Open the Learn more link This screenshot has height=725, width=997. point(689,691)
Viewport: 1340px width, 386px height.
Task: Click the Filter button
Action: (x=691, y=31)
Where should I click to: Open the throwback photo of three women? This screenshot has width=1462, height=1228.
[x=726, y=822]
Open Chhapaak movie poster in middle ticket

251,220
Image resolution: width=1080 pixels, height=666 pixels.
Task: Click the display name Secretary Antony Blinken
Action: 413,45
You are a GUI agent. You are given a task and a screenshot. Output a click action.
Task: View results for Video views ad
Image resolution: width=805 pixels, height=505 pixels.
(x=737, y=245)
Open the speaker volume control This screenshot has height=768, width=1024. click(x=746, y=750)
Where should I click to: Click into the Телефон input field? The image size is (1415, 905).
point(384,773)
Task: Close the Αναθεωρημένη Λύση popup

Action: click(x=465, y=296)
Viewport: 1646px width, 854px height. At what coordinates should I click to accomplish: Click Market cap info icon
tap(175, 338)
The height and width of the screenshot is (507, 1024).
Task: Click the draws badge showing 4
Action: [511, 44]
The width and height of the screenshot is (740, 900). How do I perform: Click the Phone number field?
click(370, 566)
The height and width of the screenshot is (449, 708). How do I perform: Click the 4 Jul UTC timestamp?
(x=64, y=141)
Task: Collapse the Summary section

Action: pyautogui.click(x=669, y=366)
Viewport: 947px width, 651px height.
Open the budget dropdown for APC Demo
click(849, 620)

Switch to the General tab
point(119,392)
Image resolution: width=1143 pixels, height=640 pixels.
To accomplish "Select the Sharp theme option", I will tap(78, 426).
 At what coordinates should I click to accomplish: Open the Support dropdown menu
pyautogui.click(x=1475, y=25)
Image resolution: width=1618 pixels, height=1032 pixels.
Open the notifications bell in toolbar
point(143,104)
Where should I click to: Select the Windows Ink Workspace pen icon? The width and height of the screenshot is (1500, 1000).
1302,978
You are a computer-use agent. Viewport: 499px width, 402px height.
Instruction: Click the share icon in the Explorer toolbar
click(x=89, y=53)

....

> Goal: Copy out the material word for word, from its first line through the line containing "Action: (x=691, y=31)", with both of those lines included.

> Response:
Open the Learn more link This screenshot has height=725, width=997. point(689,691)
Viewport: 1340px width, 386px height.
Task: Click the Filter button
Action: (x=691, y=31)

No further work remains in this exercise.